In topics: Email Marketing
Your customers and prospects open your email, click, and – BANG – they’re watching a streaming video right in the email itself – a video that you created, showing off your latest information, product, or holiday greeting! How sweet is that?
It’s called “video email” and over the last two years it’s become a reality with the introduction of HTML 5 – long enough that it’s now a proven technology but not too long to still impress your readers. That’s because a recent study shows that only 25% of marketers have used video email, most likely because of security fears or lack of awareness.
In fact, a recent article from the Content Marketing Institute reported that 76% of those who embedded video in email saw higher click-through rates and 72% believed that prospects were more likely to buy.
Until the advent of HTML 5 – the new HTML standard that allows you to embed the video inside the email without any security issues — video in email required the reader to click on a link, which opened a browser, taking them to a landing page, where another click was necessary. That’s not the sort of interaction that mobile device users appreciate.
Previous attempts at embedded email video often required the use of a third-party plug-in, like Flash or QuickTime. And because email clients hate third-party plug-ins (they can pose security risks and allow viruses and malicious code to sneak in), email that depended on plug-ins was often sent directly to readers’ spam filters.
That’s no longer the case. Today all iOS devices – meaning “everything Apple” – support HTML 5 (and therefore video email) as do Outlook.com and much of the rest of the email marketing universe. Specifically, 58% of all users are now able to see “video email” directly in their email client.
However, because video email is fairly new, not all email clients have caught up to the technology. Outlook (not Outlook.com) hasn’t, nor have Gmail and Yahoo! Mail.
Fortunately, the 42% of users whose email clients aren’t video-friendly see a “fallback image” that allows readers to make that extra click to see your video. The bottom line is that nobody misses out on seeing what you have to offer; and a growing number of readers have an awesome experience.
The time is right to start experimenting with video in your email. Due to the popularity of social media which contains so much “homegrown” video, sooner or later all email clients will accept video email.
Want to see how video email looks? Enter your email address into this site and they’ll send you a sample.
Is a video email more expensive than the non-video variety? The video email does not cost more to send. But producing the video itself may cost you, depending on the content. If you’re a do-it-yourselfer, it will naturally cost a lot less than if you require a professional videographer. Usually that decision depends on the purpose of your video email.

#####

**What you have to do:** Please continue the article about video email above, starting right after its last sentence.

**Given material:**
#####

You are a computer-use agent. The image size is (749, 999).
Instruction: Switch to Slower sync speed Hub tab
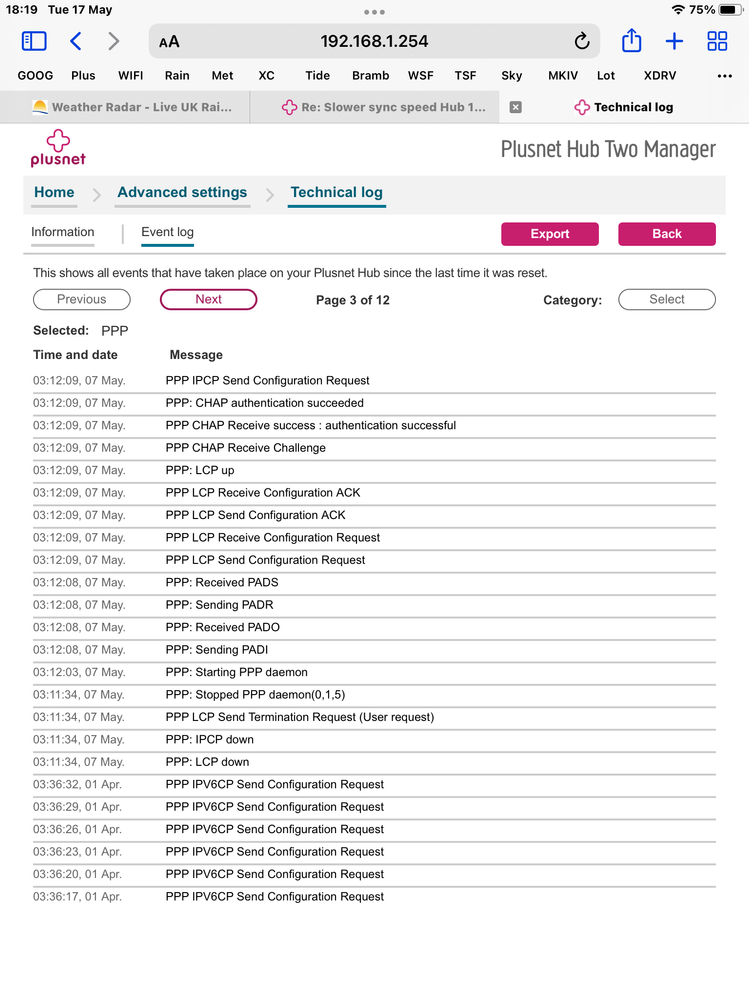pyautogui.click(x=384, y=107)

#####

**Answer below:**
Surveys show that the top seven uses of video email are:
- Training courses
- Product demos/promotions
- Customer testimonials
- Messages from the team
- Walk-through videos (especially for real estate, architecture, and civil engineering purposes)
- Educational videos
- Personal thank-yous
The beautiful thing is that anybody can create a reasonably good video using a smartphone. Customer testimonials, for example, may seem more credible when they look and feel homegrown. When you’re with a customer try to record a quick testimonial on your phone! You can even ask a customer to use their own phone to record it and then send you the file.
Or you get your staff together and record a holiday message. Or you’re with your CEO, you can record a news blip and then edit it in the phone giving you a video that took a little time to produce — but cost you nothing — that you can insert into an email to customers and prospects.
For other purposes, especially when you’re trying to tell a story and need to shoot three hours of video to edit it down to three minutes, it’s worth hiring a professional.
Consider these video email best practices:
- Encourage the sharing of video with social sharing to help increase buzz.
- Maximize your video production time and expense by creating it once and then using it multiple times – not only in your emails but also on your Web site, on YouTube, and in other social media.
- Use the word “video” in the subject line and highlight the content that will encourage open rates.
- Target/segment subscribers who have previously watched video or opened emails featuring videos, which will improve clicks.
- Turn auto-play sound off to reduce complaints.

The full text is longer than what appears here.